第90話祐君の部屋で、玉鬘談義(2)

文字数 1,354文字

祐君は、大きなノートを珈琲にぶつからないように、ゆっくり丁寧に広げた。

私、菊池真由美はキョトン状態だったけれど、「その丁寧さと、指の美しさ」に、「胸キュン」状態(ヨダレは我慢だ)。

祐君は、ちょっと恥ずかしそうに、その理由を説明する。
「高校生の時、部活の仲間と図書館でこんなことをしたことがあったので」
「本当は、ホワイトボードが便利」

意味がわかった。
勝手にゴチャゴチャしゃべっていると、つい、堂々巡りになるってことか。(祐君は賢い!私も祐君と同じ高校に通いたかった)

純子さんが、発言。
「で、玉鬘だよね、まあ、シンデレラのような」
「夕顔の娘で、筑紫に、そこで育って」
「肥後のゲンの求婚から逃げて、都に戻って、石清水さんに行って、その次に長谷寺、そして光源氏の六条院に、宮中に入る予定が、髭黒大将に」(まあ、私と同じようなことを言う)
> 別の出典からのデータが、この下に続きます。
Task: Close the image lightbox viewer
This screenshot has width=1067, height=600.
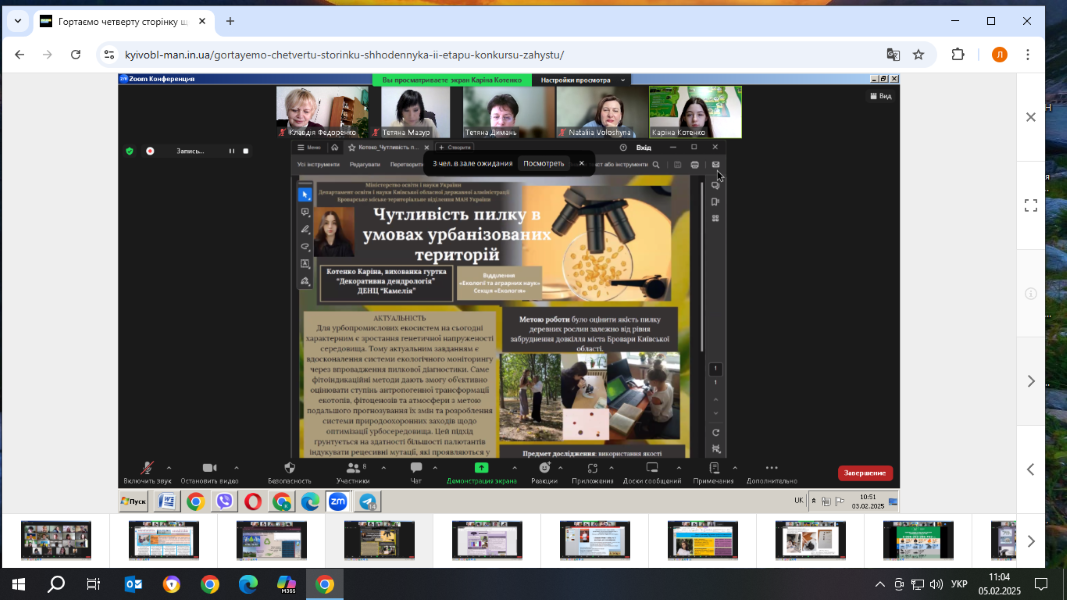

祐君は、大きなノートに、サラサラと、要点を書いていく(字も、上手だ、かっこいい感じ)

書き終えた祐君
「夕顔については、軽く整理しておいたほうがいいかな」

純子さんは意味不明感を示す。
「う・・・うーん・・・」
私も、似たようなもの。
「それほど、関係あるかな」

祐君は、真面目顔。
「全くない・・・とは言えない、と思うんです」
「夕顔の娘、ということ、大切かなと」

純子さん
「頭の中将の娘でもあるよね」

「頭の中将の娘を産んだけれど、正妻が怖い人で、身を隠したと」
(結局、私と純子さんのレベルは、同じようなもの)

祐君は、純子さんと私の言ったことを、サッとノートにメモして、発言。
「僕が考える、問題点の一つに関係することがあって」

純子さん
「うん?なあに?」

「問題点?」
(二人とも、気づいていないのだ)

祐君
「要するに、母夕顔と光源氏との問題ある逢瀬が、母の死を招く破滅的な結末」
「その設定の裏に、三輪山説話がある、光源氏が顔を隠して、夜ごとに夕顔のもとに訪れたとか」
「宇多天皇と京極御息所が河原院で密会し、左大臣源融の霊に襲われた、の話を下敷きに、とかの説はともかく」
「その悲劇的な結末により、4歳で、筑紫に逃れるしかなかった、ということ」
「あてにならない男親、突然死んでしまった母、そして都の生活を望むべくもない、その中で育つ彼女の気持ちもあるし」
「・・・でも、源氏が逢瀬に来なかったら、そんな苦労を味わっただろうか」

祐君の示したテーマは、純子さんにも、私にも重かった。

純子さん
「光源氏は、自由な恋愛を求めて、その恋愛の中では苦しむけれど・・・」
「実生活に、何ら支障が発生したわけではない」


「玉鬘にとっては、母も結果的に死んでしまい(ある意味、光源氏に殺された?)、京での生活を破壊され、筑紫の田舎暮らし、しかも乳母夫妻に養われる・・・か・・・」

祐君は、真面目顔のまま。
「光源氏の罪深さを示す話でもある、と思うんです」
「あるいは、身分差別世界の罪深さも、厳然とある」

純子さんと私は、顔を見合わせた。

純子さん
「面白い、腰を据えて?」

「はい、話が、深く」

祐君は、少し憂いを含んだ顔になった。
「結局、玉鬘と、髭黒が、あんなことになる原因が、コトの発端から、全てつながっているような・・・」
「その意味で、作者紫式部の意図が・・・」

純子さんと、私は、思わず身を乗り出した。
祐君の次の言葉が、待ちきれない。